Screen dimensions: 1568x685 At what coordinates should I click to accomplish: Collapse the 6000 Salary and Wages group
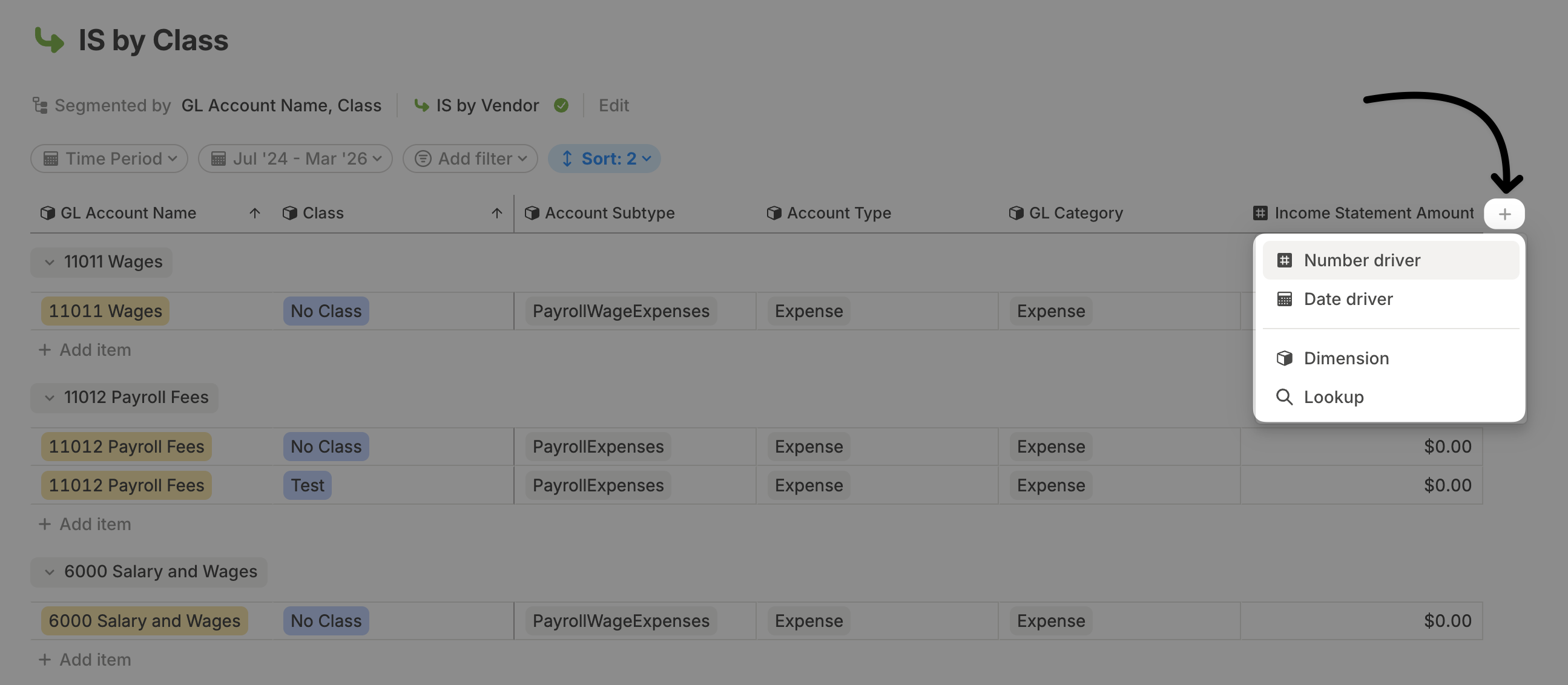pos(50,572)
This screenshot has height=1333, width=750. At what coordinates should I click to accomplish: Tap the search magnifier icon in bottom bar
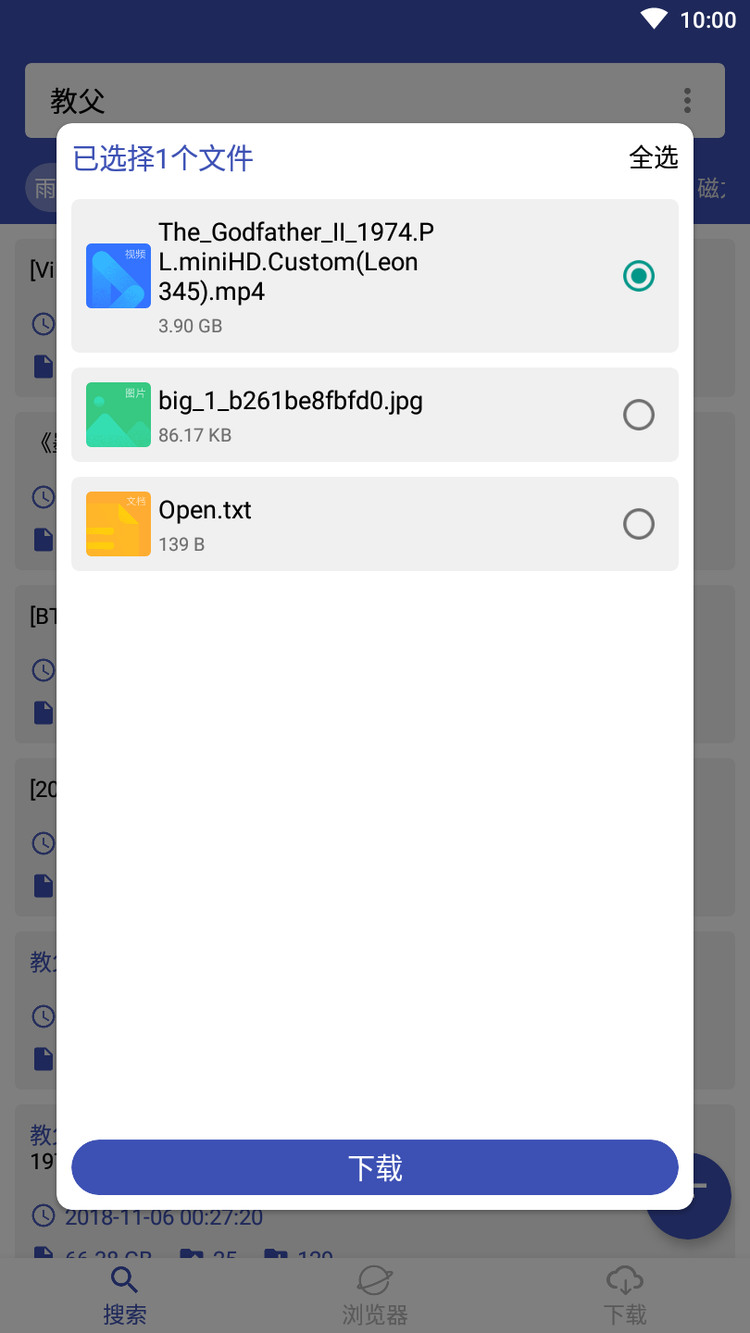pyautogui.click(x=124, y=1279)
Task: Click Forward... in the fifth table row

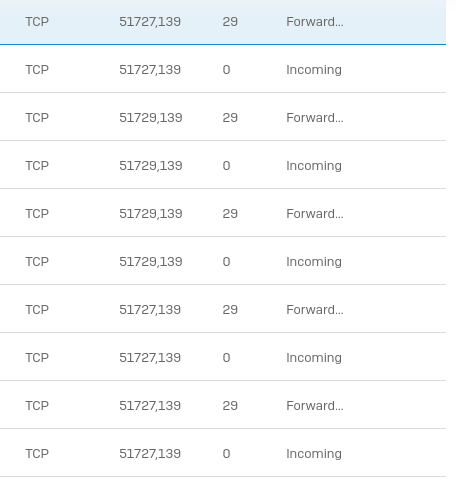Action: 315,214
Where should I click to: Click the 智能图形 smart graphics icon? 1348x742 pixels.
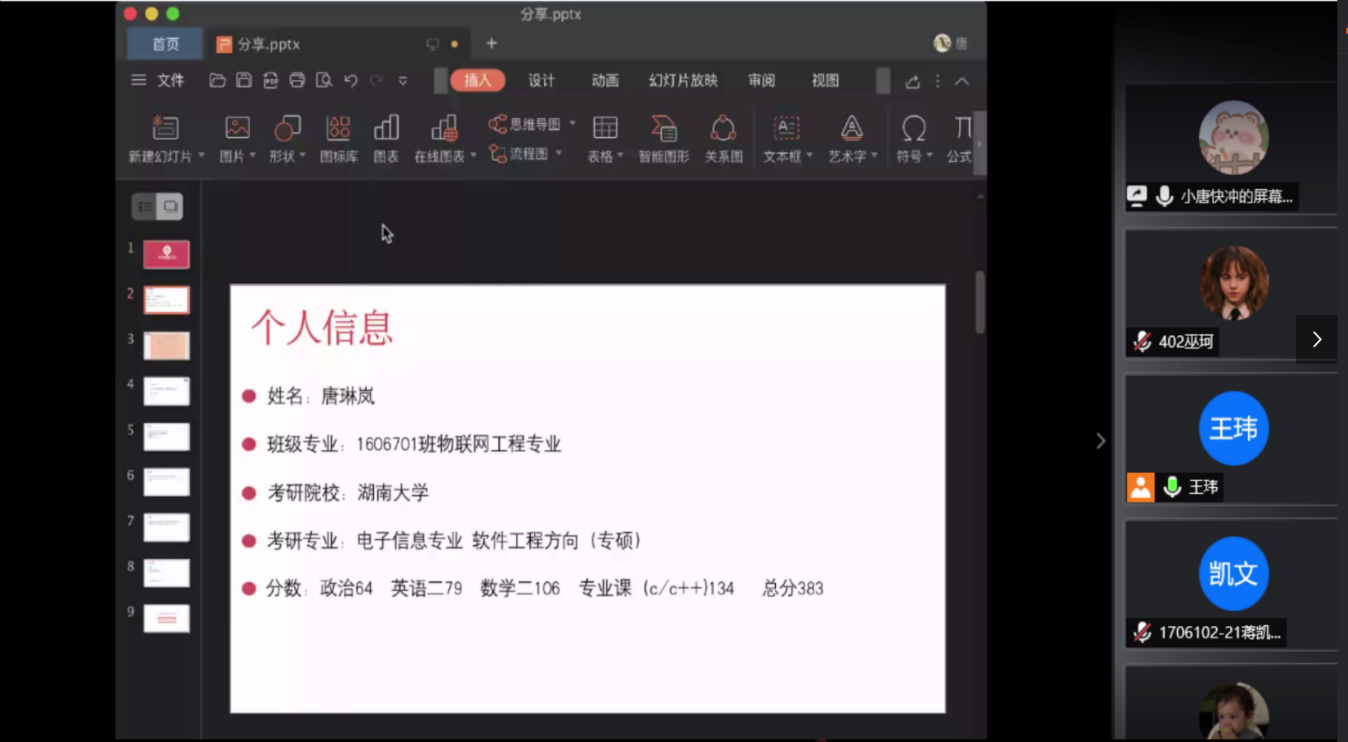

YOUR INSTRUCTIONS: Quote each of the records above word for word, leaving out the pictures.

CORRECT RESULT:
Screen dimensions: 1568x685 At what coordinates should I click to accomplish: Collapse the 6000 Salary and Wages group
pos(50,572)
This screenshot has height=1333, width=750. At what coordinates should I click to accomplish: Tap the search magnifier icon in bottom bar
pyautogui.click(x=124, y=1279)
Task: Click Forward... in the fifth table row

Action: 315,214
Where should I click to: Click the 智能图形 smart graphics icon? 1348x742 pixels.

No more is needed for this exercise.